***** Extracto de página *****

Por Jorge Jaraquemada
Publicado en El Líbero, 8 de julio de 2023
Resulta inevitable por estos días referirse al denominado “caso convenios” debido al fuerte impacto público que ha tenido y a sus, por ahora, imprevisibles consecuencias. Lo que sí, a mi juicio, pudo evitarse son las circunstancias que rodean este caso y que hicieron posible que se asignaran ingentes recursos fiscales a entidades colaboradoras que los destinaron a un uso aun no esclarecido. Y ya que por estos días el Consejo Constitucional realizó dos rondas de audiencias, primero para recibir a especialistas –donde la probidad fue tema– y luego a personas interesadas en participar y aportar en este proceso, y ya que el próximo 17 vence el plazo para presentar enmiendas al anteproyecto que discuten, resulta oportuno discutir sobre avances en integridad pública.

*****

Qué se pide
¿Concuerdan estas afirmaciones con el fragmento sobre el "caso convenios"? Responde sí o no a cada una y cita textualmente las palabras del fragmento que lo deciden.
1. El Consejo Constitucional realizó una sola ronda de audiencias.
2. El plazo para presentar enmiendas al anteproyecto vence el próximo 17.
3. Ya se esclareció el uso que las entidades colaboradoras dieron a los recursos fiscales.

***** Material proporcionado *****

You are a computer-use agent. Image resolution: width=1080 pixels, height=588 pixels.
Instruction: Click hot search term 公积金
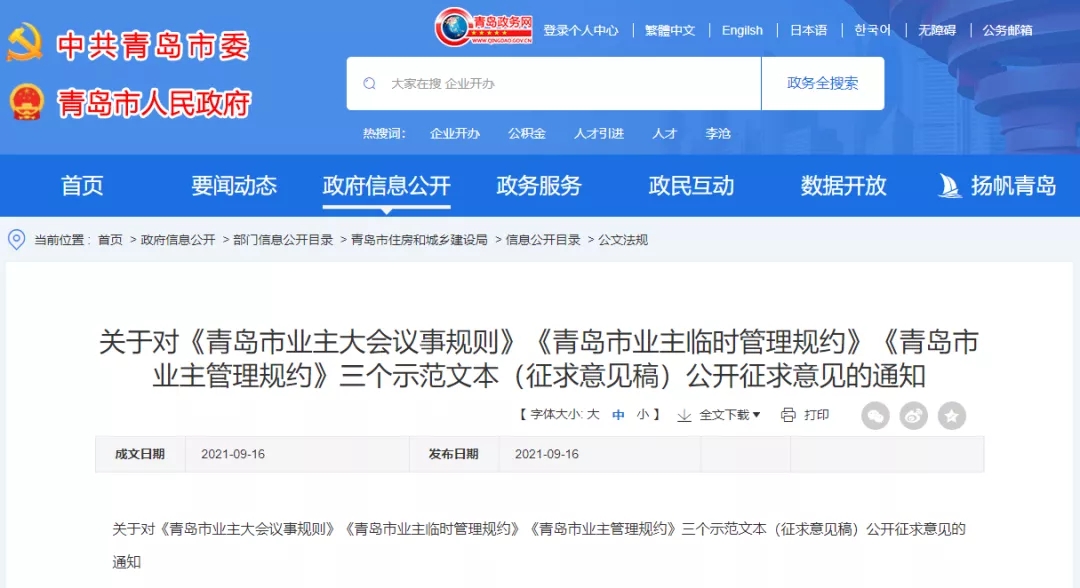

*****

Resultado de la tarea
1. No: "el Consejo Constitucional realizó dos rondas de audiencias".
2. Sí: "el próximo 17 vence el plazo para presentar enmiendas al anteproyecto que discuten".
3. No: "los destinaron a un uso aun no esclarecido".